According to military records, he had been buried with other brave soldiers outside Sevastopol.
He had left no personal effects.
Standing in the doorway, Verne held the official communiqué with trembling hands.
While arranging flowers in a vase in the back room, Honorine watched him blocking the sunlight, observed her husband’s reaction as he opened the note and read the words.
She came forward, grasping the flowers in her hand, as she instinctively tried to comfort him.
Instead, Verne walked in a daze away from his father’s old house to wander the streets of Ile Feydeau.
Not surprisingly, he found himself on Caroline’s doorstep.
Despite her new offices in Paris, she still lived much of the year in Nantes.
Now he heard music inside, her delicate fingers on the keys of the pianoforte, no doubt playing one of her own secret compositions, a mournful and ethereal melody that sounded like a dirge.

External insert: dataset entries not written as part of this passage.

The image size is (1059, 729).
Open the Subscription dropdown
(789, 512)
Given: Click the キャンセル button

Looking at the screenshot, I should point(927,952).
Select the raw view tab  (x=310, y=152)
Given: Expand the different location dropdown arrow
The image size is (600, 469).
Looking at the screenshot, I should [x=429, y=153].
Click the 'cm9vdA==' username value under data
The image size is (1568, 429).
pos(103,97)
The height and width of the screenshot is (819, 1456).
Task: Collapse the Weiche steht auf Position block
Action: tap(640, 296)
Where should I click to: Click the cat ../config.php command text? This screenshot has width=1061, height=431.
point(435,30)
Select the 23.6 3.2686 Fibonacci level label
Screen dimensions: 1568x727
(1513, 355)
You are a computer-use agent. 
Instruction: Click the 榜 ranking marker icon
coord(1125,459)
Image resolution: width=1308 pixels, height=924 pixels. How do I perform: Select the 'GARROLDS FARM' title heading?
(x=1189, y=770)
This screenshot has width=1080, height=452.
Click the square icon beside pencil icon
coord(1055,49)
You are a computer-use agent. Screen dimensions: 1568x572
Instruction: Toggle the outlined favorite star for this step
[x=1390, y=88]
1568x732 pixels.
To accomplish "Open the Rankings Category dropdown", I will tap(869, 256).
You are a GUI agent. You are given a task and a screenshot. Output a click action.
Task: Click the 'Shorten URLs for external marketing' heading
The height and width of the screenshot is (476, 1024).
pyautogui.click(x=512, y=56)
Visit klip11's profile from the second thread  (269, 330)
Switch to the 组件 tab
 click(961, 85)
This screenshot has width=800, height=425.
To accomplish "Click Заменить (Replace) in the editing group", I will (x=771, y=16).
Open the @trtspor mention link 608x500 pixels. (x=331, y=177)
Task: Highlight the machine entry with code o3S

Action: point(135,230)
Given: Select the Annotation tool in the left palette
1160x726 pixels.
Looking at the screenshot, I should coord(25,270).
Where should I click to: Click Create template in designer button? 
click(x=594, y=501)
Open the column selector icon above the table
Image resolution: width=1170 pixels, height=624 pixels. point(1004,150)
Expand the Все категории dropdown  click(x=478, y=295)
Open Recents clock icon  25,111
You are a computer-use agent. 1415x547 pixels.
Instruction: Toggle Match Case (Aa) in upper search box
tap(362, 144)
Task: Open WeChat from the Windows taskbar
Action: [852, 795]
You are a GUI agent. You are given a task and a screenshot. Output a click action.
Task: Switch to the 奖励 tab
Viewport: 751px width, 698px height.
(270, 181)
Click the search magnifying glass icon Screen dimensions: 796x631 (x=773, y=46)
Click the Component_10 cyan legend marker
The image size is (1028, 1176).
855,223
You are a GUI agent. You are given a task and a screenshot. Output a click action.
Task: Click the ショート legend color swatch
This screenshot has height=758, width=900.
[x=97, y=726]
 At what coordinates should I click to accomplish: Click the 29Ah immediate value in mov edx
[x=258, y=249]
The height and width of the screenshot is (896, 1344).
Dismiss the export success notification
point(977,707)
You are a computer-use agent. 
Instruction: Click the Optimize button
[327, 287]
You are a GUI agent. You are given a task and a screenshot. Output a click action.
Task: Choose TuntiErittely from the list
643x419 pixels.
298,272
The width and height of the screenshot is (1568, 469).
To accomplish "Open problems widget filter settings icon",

When she answered his insistent ringing of the bell, Verne saw from her drawn face, reddened eyes, and tear-streaked cheeks, that she too had received a letter.
“He went to the Crimea because of me,” Caroline said.
“He wanted to get away for a year.
We should not have waited!
I cared nothing for any public scandal.”
She looked at him with her glittering blue eyes.
“Ah, Jules, I pushed André from Paris, and he went off to the fighting so that he could forget about me until I was free.”